§ Task directions
Can you write out the items below again, swapping every "Instruction" for "Command" and leaving everything else unchanged?

§ Data to process
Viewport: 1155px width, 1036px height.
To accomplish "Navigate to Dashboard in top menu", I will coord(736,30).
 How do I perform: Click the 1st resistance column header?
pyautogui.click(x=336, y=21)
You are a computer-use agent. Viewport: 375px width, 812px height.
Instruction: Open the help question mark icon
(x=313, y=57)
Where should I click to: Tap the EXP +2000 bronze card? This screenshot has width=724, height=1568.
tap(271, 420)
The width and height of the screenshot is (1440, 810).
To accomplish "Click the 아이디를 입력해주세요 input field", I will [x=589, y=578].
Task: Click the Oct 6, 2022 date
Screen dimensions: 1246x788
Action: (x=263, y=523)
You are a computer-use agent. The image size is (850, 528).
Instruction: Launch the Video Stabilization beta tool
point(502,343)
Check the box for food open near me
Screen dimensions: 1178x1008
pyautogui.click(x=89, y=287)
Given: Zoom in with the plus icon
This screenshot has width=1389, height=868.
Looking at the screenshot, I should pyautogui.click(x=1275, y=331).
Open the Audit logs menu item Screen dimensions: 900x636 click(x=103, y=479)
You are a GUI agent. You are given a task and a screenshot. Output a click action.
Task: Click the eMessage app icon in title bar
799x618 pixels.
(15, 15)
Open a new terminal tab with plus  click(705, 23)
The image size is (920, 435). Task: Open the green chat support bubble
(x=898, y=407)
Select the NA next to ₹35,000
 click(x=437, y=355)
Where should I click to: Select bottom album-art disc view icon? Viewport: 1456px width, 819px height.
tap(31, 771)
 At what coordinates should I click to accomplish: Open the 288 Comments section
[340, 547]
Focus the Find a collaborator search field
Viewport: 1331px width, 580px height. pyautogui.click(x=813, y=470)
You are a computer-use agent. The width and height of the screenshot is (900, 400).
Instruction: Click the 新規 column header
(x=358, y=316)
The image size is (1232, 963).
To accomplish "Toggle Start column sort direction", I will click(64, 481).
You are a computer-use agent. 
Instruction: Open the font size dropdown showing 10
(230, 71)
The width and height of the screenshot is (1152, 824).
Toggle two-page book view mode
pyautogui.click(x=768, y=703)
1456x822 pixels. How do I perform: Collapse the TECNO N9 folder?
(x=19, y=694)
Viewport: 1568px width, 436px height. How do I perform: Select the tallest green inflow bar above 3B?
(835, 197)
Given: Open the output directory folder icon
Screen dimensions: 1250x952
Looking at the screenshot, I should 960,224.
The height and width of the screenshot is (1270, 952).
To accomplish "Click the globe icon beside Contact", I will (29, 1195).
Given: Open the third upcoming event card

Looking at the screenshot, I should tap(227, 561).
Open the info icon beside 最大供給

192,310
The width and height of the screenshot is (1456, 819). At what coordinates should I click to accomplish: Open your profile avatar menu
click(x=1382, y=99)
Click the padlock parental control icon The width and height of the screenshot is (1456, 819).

§ Exercise solution
Viewport: 1155px width, 1036px height.
To accomplish "Navigate to Dashboard in top menu", I will coord(736,30).
 How do I perform: Click the 1st resistance column header?
pyautogui.click(x=336, y=21)
You are a computer-use agent. Viewport: 375px width, 812px height.
Command: Open the help question mark icon
(x=313, y=57)
Where should I click to: Tap the EXP +2000 bronze card? This screenshot has width=724, height=1568.
tap(271, 420)
The width and height of the screenshot is (1440, 810).
To accomplish "Click the 아이디를 입력해주세요 input field", I will [x=589, y=578].
Task: Click the Oct 6, 2022 date
Screen dimensions: 1246x788
Action: (x=263, y=523)
You are a computer-use agent. The image size is (850, 528).
Command: Launch the Video Stabilization beta tool
point(502,343)
Check the box for food open near me
Screen dimensions: 1178x1008
pyautogui.click(x=89, y=287)
Given: Zoom in with the plus icon
This screenshot has width=1389, height=868.
Looking at the screenshot, I should pyautogui.click(x=1275, y=331).
Open the Audit logs menu item Screen dimensions: 900x636 click(x=103, y=479)
You are a GUI agent. You are given a task and a screenshot. Output a click action.
Task: Click the eMessage app icon in title bar
799x618 pixels.
(15, 15)
Open a new terminal tab with plus  click(705, 23)
The image size is (920, 435). Task: Open the green chat support bubble
(x=898, y=407)
Select the NA next to ₹35,000
 click(x=437, y=355)
Where should I click to: Select bottom album-art disc view icon? Viewport: 1456px width, 819px height.
tap(31, 771)
 At what coordinates should I click to accomplish: Open the 288 Comments section
[340, 547]
Focus the Find a collaborator search field
Viewport: 1331px width, 580px height. pyautogui.click(x=813, y=470)
You are a computer-use agent. The width and height of the screenshot is (900, 400).
Command: Click the 新規 column header
(x=358, y=316)
The image size is (1232, 963).
To accomplish "Toggle Start column sort direction", I will click(64, 481).
You are a computer-use agent. 
Command: Open the font size dropdown showing 10
(230, 71)
The width and height of the screenshot is (1152, 824).
Toggle two-page book view mode
pyautogui.click(x=768, y=703)
1456x822 pixels. How do I perform: Collapse the TECNO N9 folder?
(x=19, y=694)
Viewport: 1568px width, 436px height. How do I perform: Select the tallest green inflow bar above 3B?
(835, 197)
Given: Open the output directory folder icon
Screen dimensions: 1250x952
Looking at the screenshot, I should 960,224.
The height and width of the screenshot is (1270, 952).
To accomplish "Click the globe icon beside Contact", I will (29, 1195).
Given: Open the third upcoming event card

Looking at the screenshot, I should tap(227, 561).
Open the info icon beside 最大供給

192,310
The width and height of the screenshot is (1456, 819). At what coordinates should I click to accomplish: Open your profile avatar menu
click(x=1382, y=99)
Click the padlock parental control icon The width and height of the screenshot is (1456, 819).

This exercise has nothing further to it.